Transcribe all of the data exactly. Omit the pictures.

Collected data:

╭──

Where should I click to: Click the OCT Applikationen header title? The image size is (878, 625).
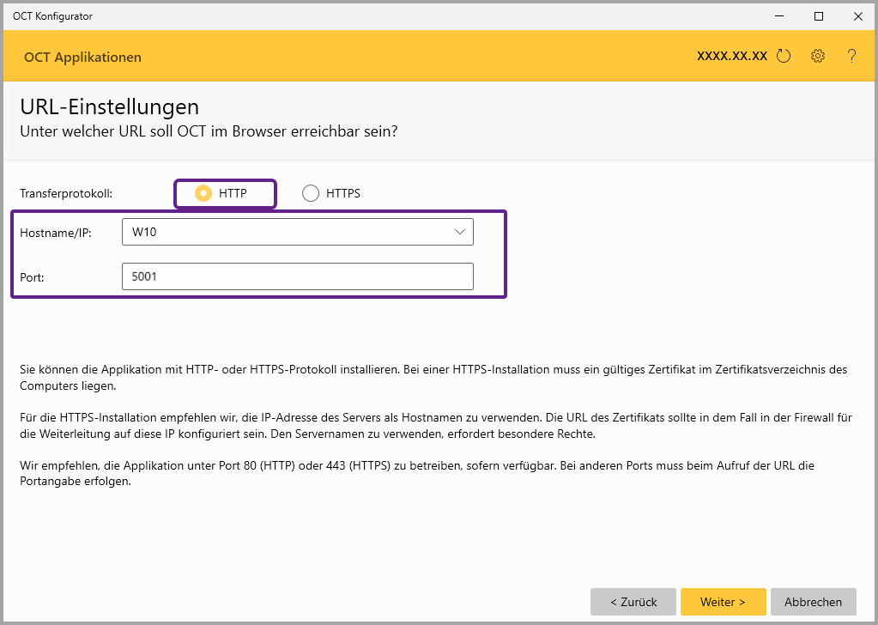tap(82, 58)
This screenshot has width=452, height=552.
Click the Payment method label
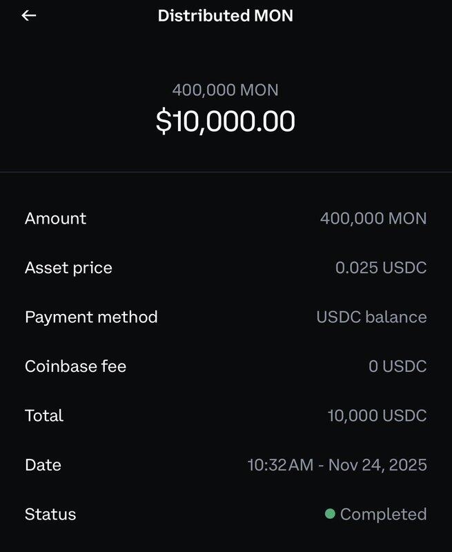click(91, 317)
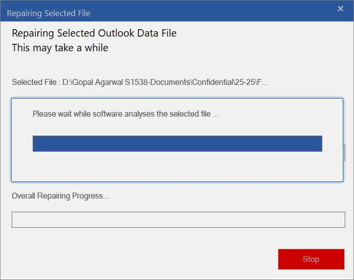This screenshot has height=280, width=354.
Task: Click the words 'selected file ...' in the wait message
Action: tap(194, 114)
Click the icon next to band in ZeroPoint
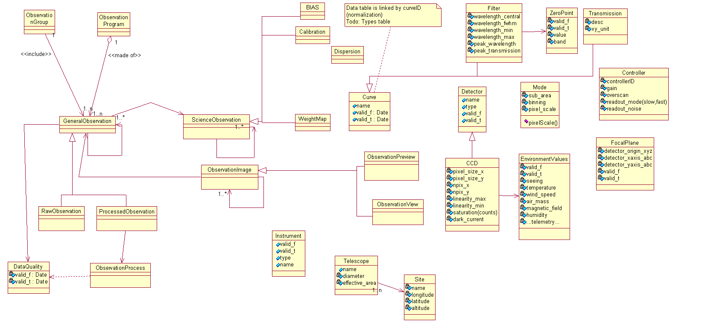The width and height of the screenshot is (702, 336). (x=550, y=41)
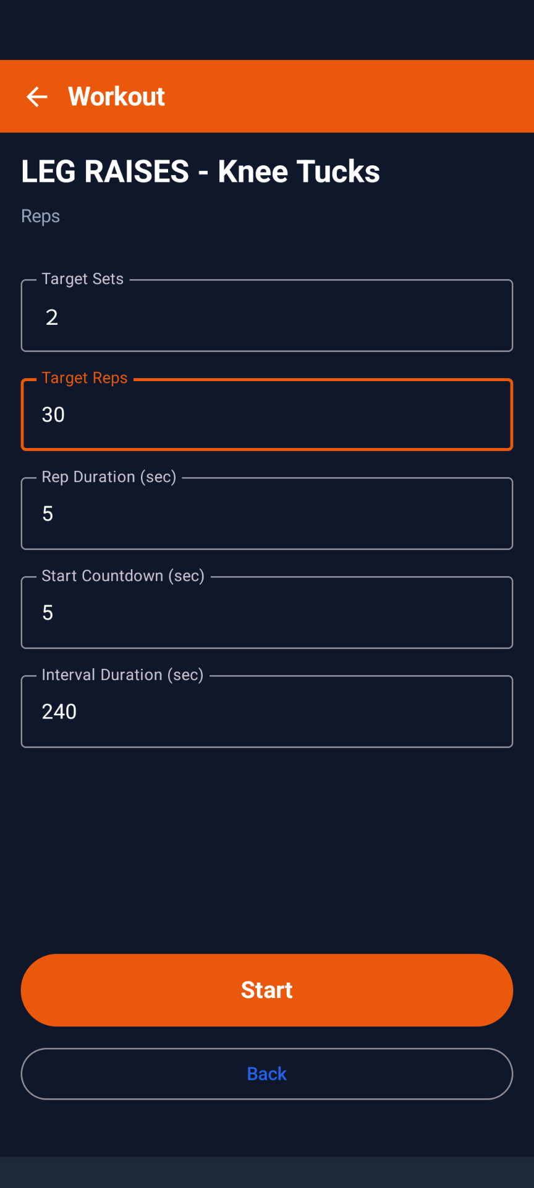Place cursor on value 240 in Interval Duration

click(59, 712)
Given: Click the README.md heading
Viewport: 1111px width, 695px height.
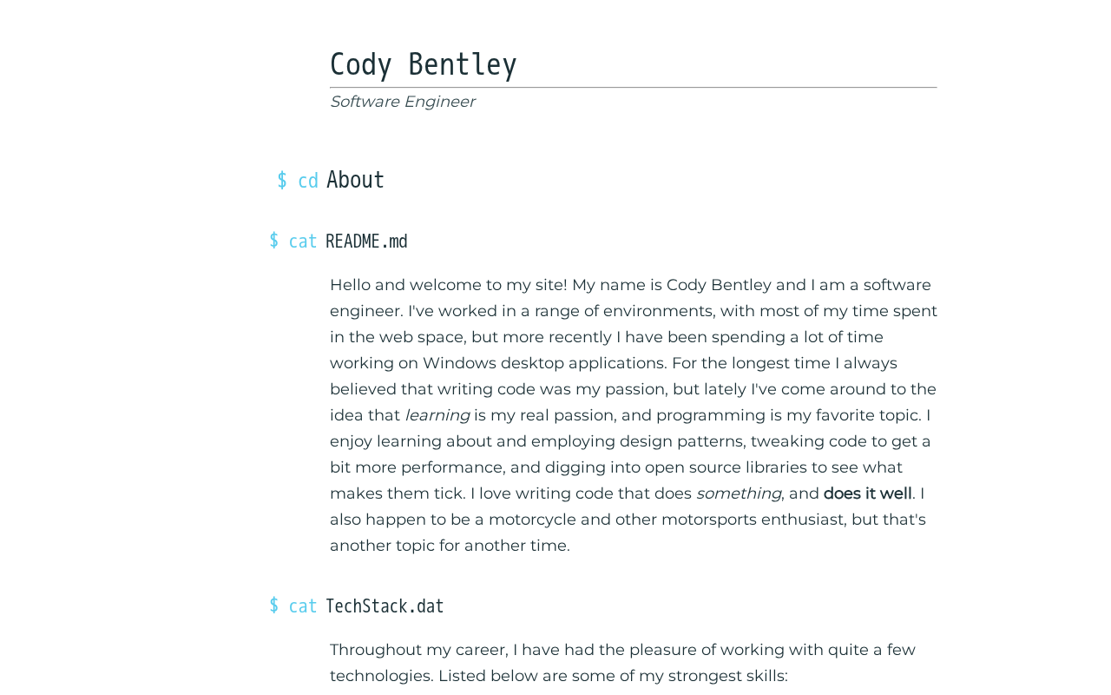Looking at the screenshot, I should coord(366,242).
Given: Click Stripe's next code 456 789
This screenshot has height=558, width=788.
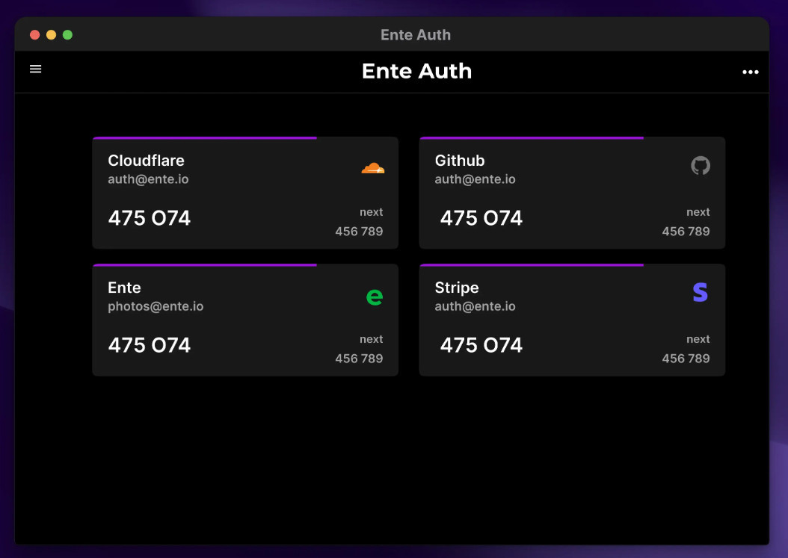Looking at the screenshot, I should [x=686, y=359].
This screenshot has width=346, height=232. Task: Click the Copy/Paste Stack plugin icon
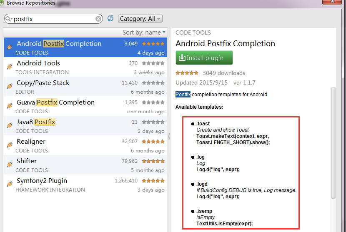pyautogui.click(x=10, y=86)
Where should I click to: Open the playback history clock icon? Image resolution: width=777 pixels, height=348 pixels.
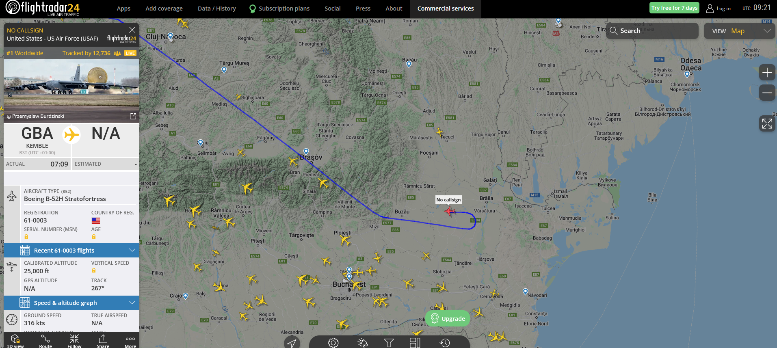[444, 343]
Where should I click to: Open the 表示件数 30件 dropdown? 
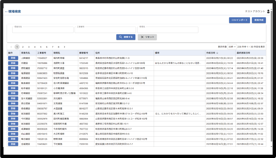[232, 47]
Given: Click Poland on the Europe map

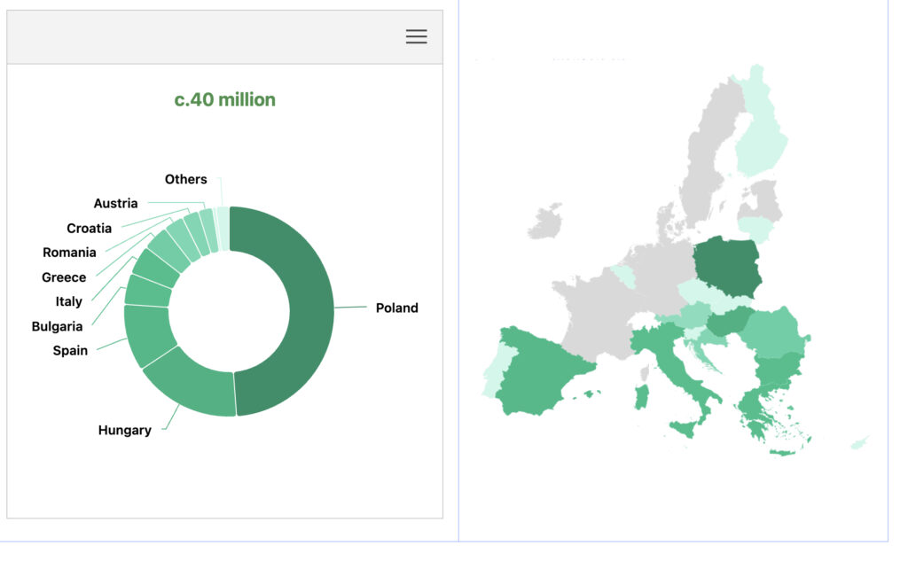Looking at the screenshot, I should (x=725, y=268).
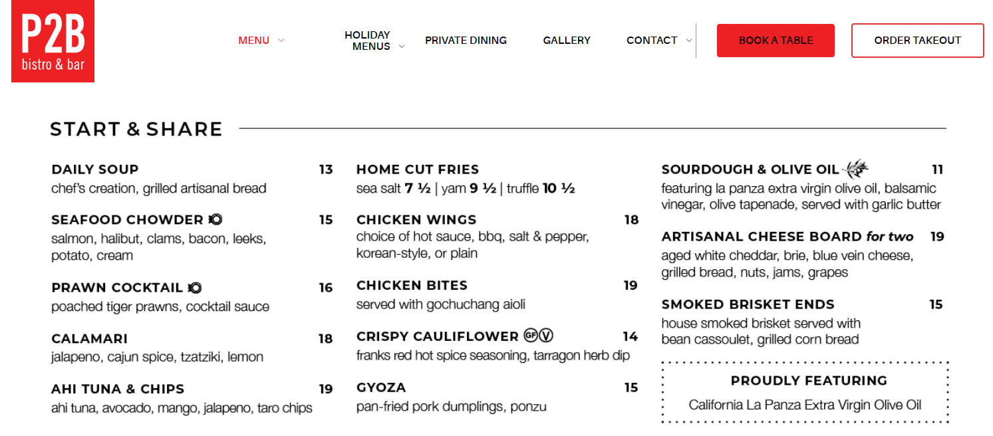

╰──

▶ _TASK OUTPUT_:
Where should I click to: Click the OCT Applikationen header title? The image size is (878, 625).
tap(82, 58)
This screenshot has width=452, height=552.
Click the Payment method label
click(91, 317)
This screenshot has height=280, width=354.
Task: Click the words 'selected file ...' in the wait message
Action: tap(194, 114)
Click the icon next to band in ZeroPoint
The width and height of the screenshot is (702, 336). (x=550, y=41)
Place cursor on value 240 in Interval Duration

click(59, 712)
Given: Click the README.md heading
Viewport: 1111px width, 695px height.
Looking at the screenshot, I should coord(366,242).
Given: Click Stripe's next code 456 789
This screenshot has height=558, width=788.
Looking at the screenshot, I should [x=686, y=359].
This screenshot has width=346, height=232. Task: Click the Copy/Paste Stack plugin icon
pyautogui.click(x=10, y=86)
Where should I click to: Open the playback history clock icon? Image resolution: width=777 pixels, height=348 pixels.
[444, 343]
Where should I click to: Open the 表示件数 30件 dropdown? 
[232, 47]
Given: Click Poland on the Europe map

Looking at the screenshot, I should (x=725, y=268).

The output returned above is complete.